The mode of conducting it is described as follows.

Kapála kuhare jihvá, pravesitá viparítagá, Bhruvorantargatá drishtir, mudrá-bhavati khecarí.

[5] This passage contradicts the belief of his rising and sleeping by turns at the end of each kalpa of the creation and dissolution of the world, as well as the popular faith of Hari’s, sayana and Utthána at the opposite tropics.

[6] The pre-existent substratum is the Noumenon underlying all phenomena. It is the support of qualities, and something in which all accidents inhere. Berkeley.

[7] It contradicts the well known axiom of Locke, that, “it is impossible for the same thing to be and not be at the same time.”

[8] The unknown substance is the known cause, a spiritual substance—God. Berkeley.

[9] The venerable Vasishtha would not raise question “where is the shadow of a shadow?” (prativimbasya prativambam kutak), had he known the discoveries of the modern science of Optics, and the achievements of photography and phonography, the refractions of prismatic lens and the vibrations of musical wires.

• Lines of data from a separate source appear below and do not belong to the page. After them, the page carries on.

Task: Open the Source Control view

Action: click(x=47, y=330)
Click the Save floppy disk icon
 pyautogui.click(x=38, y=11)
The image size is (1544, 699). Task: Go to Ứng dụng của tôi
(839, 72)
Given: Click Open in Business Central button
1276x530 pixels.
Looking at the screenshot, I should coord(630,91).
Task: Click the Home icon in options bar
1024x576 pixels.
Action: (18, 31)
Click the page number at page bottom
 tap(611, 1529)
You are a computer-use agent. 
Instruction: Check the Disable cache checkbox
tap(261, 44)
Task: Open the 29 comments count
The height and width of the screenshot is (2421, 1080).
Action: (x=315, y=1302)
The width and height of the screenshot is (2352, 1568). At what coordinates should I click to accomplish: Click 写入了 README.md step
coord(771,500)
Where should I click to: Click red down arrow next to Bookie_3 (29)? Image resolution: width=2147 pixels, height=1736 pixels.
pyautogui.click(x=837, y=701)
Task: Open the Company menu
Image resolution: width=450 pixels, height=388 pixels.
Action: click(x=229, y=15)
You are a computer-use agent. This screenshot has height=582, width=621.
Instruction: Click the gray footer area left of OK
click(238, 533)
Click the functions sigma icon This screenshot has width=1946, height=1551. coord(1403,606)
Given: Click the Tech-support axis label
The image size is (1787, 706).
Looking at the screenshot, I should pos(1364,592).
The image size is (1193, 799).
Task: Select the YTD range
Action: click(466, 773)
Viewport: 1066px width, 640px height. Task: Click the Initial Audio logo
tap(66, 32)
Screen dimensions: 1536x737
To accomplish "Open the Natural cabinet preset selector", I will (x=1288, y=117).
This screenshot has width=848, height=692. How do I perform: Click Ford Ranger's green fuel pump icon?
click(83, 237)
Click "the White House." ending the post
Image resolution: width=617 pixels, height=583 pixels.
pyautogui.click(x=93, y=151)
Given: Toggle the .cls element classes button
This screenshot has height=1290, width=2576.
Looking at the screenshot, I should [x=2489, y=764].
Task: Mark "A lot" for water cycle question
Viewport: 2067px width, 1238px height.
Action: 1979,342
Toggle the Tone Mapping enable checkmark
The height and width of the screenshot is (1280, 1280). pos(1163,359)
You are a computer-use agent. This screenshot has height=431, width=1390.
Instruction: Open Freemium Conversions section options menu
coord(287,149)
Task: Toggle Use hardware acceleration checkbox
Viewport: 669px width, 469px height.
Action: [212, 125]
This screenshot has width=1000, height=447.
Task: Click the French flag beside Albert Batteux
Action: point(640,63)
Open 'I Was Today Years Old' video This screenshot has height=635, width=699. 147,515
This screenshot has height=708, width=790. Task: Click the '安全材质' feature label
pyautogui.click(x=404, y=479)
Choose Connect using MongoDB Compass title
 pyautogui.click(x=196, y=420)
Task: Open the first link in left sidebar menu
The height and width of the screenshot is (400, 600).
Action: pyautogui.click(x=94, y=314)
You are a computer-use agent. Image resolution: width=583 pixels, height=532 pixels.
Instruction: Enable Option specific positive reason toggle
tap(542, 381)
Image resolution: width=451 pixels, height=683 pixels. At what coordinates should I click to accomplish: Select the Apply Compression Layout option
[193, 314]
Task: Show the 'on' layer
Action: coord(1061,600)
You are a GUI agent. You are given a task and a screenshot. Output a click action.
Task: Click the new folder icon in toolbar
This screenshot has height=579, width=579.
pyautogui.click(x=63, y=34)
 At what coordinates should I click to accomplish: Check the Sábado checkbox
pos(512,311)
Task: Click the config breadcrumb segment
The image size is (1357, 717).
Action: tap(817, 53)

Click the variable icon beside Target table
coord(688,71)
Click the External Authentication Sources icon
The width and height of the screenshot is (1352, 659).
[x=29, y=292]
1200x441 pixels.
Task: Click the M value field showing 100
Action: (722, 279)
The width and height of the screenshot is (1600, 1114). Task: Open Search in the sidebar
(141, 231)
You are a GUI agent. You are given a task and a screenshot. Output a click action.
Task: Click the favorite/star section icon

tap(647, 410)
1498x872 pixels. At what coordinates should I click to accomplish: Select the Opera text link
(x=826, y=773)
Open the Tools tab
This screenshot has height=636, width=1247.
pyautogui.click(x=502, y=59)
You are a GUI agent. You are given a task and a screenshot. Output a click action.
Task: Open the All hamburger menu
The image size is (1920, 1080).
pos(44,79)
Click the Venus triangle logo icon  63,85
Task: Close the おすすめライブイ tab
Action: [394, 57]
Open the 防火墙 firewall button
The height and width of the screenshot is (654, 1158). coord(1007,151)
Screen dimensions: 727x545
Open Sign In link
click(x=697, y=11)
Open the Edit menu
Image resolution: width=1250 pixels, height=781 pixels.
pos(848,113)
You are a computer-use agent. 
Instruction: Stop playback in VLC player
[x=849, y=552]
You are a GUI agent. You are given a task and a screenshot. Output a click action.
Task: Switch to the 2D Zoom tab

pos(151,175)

[10] The gods Brahma, Vishnu, Siva, Sun, Indra and all others, are assimilated into the Supreme Spirit in their state of rest. He is beyond all attribute and out of the sphere of the universe, and is of the form of an immutable Intellect.

[11] The living soul is the creative spirit of God, represented by the divine hypostasis of Hiranyagarbha or Demiurgus, which is dependent on the Supreme spirit.

[12] Tanmátra or tat-mátra might be rendered from its affinity as “that matter,” but the idealistic theory of vedánta being opposed to that of the materialistic, it expresses only the idea and not the matter.